EXERCISE BRIEF — Rewrite all the items that follow, substituting "screen capture" for every occurrence of "screenshot" and leaving everything else unchanged. Omit the pictures from your answer.

LISTED RECORDS —
****************************************

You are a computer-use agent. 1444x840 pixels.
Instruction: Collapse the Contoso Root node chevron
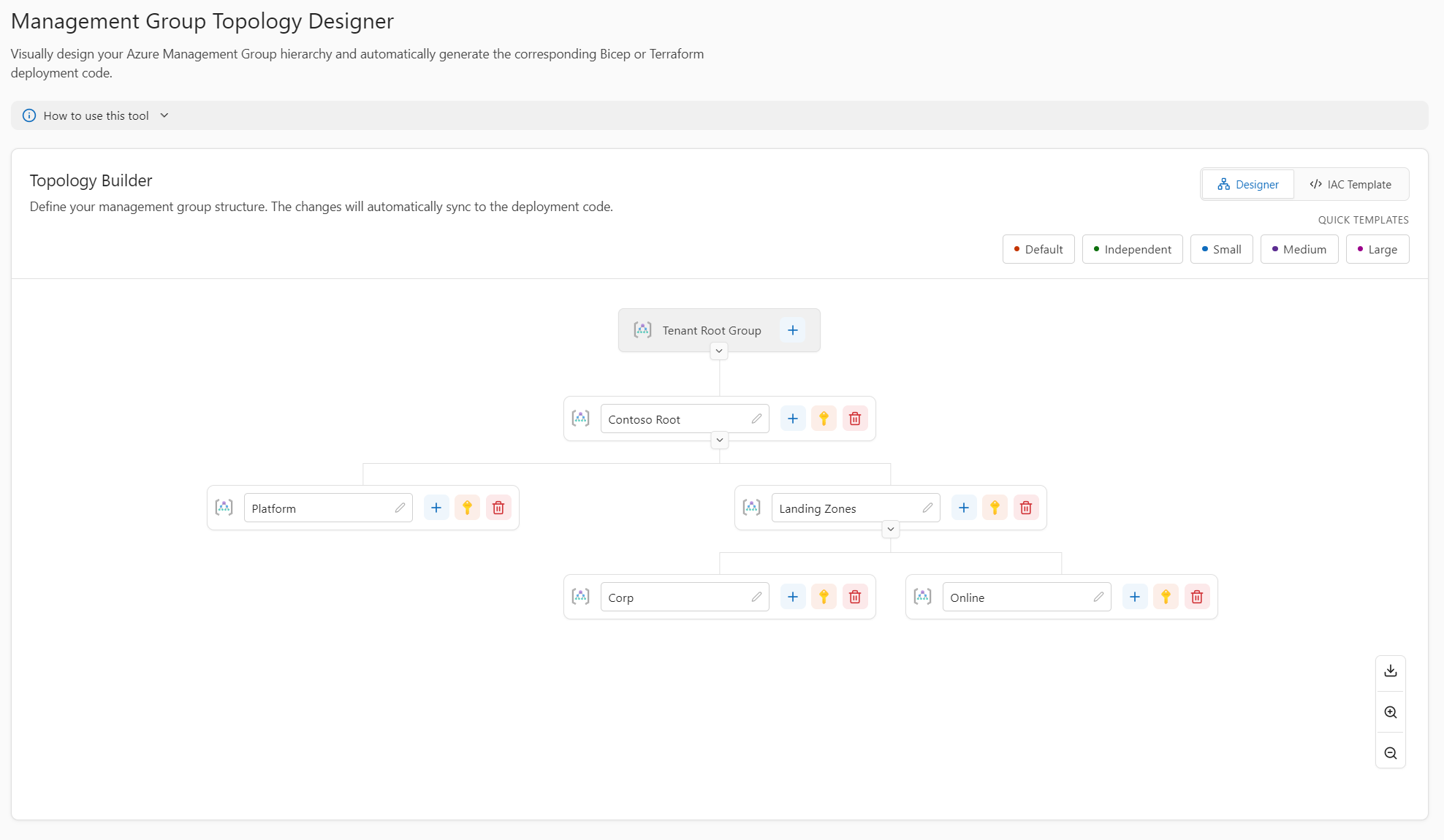tap(719, 440)
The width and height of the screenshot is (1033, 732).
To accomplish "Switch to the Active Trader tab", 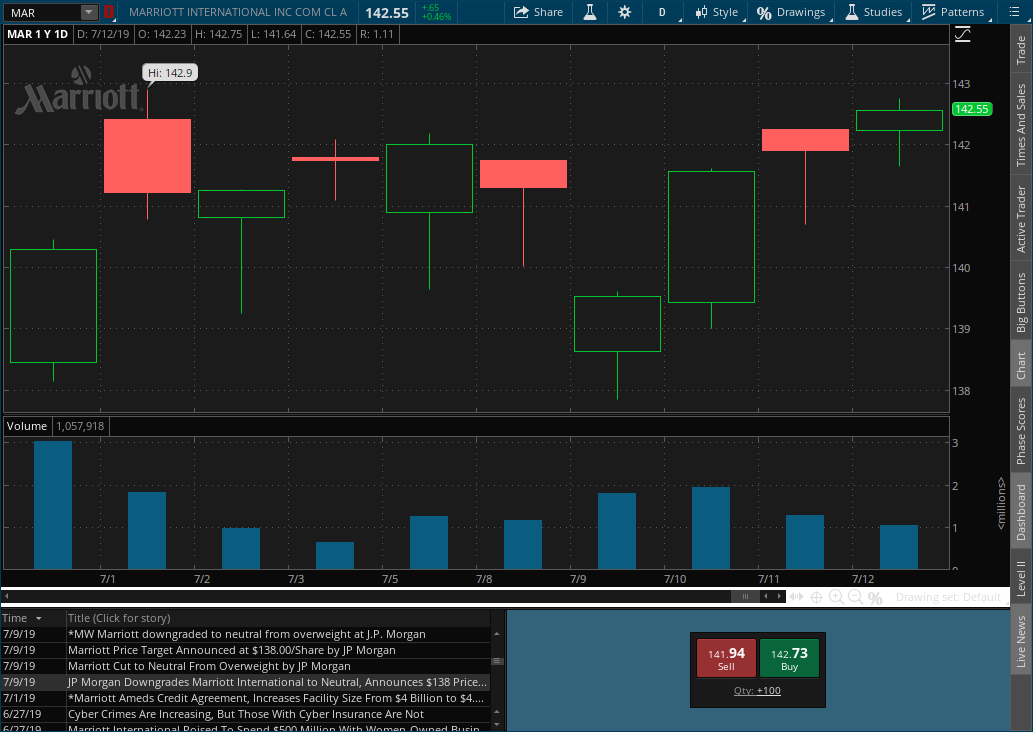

****************************************

REPLY —
You are a computer-use agent. 1444x840 pixels.
Instruction: Collapse the Contoso Root node chevron
tap(719, 440)
The width and height of the screen capture is (1033, 732).
To accomplish "Switch to the Active Trader tab", 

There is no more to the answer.